By Kevin Carmichael and Brendan Murray
Oct. 11 (Bloomberg) -- The U.S. government's budget deficit narrowed to $248 billion in the fiscal year that ended Sept. 30, the smallest gap in four years and less than President George W. Bush's earlier predictions.
Revenue increased 12 percent from the previous year, led by a 27 percent gain in corporate income taxes, the Treasury said today in Washington. Spending rose 7.4 percent to a record $2.65 trillion.
Bush, who inherited a budget surplus when he took office in 2001, said at a Washington press conference that the declining deficit shows his ``pro-growth policies work.'' Economists said the good news will be short lived because economic growth is slowing and Bush is doing little to curb spending.

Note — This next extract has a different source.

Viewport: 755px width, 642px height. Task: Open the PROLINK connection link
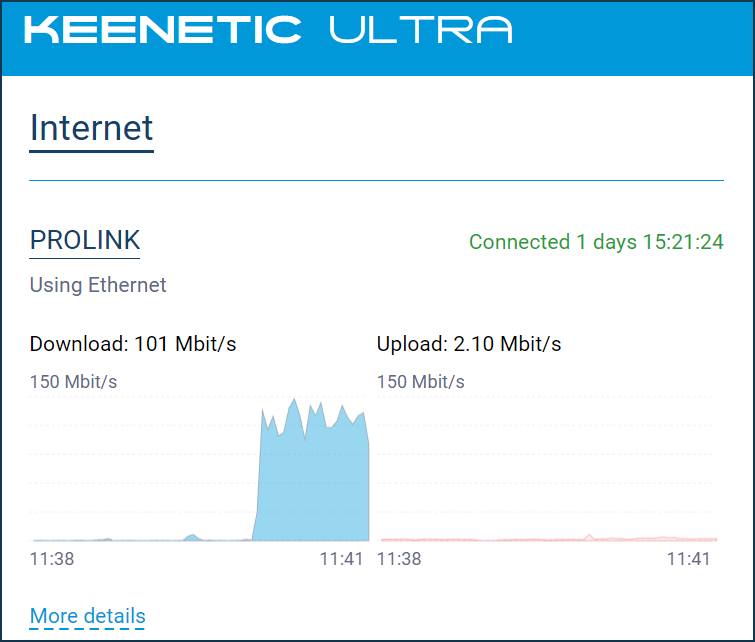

``If the economy slows below trend, as many economists expect next year, the deficit will go back up,'' Richard Kogan, a senior fellow and budget analyst at the Center on Budget and Policy Priorities in Washington, said in an interview today. ``Last time the economy was at this point, in the late 1990s, we had lower deficits and the expansion turned them into surpluses. No one projects that now.''
For all of 2007, the economy will probably grow 2.6 percent after expanding 3.3 percent this year, according to the median estimate of 82 economists in a Bloomberg News survey completed yesterday. It would be the weakest performance since 2003, when the economy was starting to regain momentum following the 2001 recession.
Skepticism
``I don't want to say this was a one-time bonanza, but it certainly has elements of that,'' said Kevin Logan, an economist at Dresdner Kleinwort Wasserstein in New York. ``The question is, `Will revenue continue at this pace?' You have to be skeptical about that.''
That's not stopping Bush from trumpeting his economic policies less than a month ahead of midterm elections.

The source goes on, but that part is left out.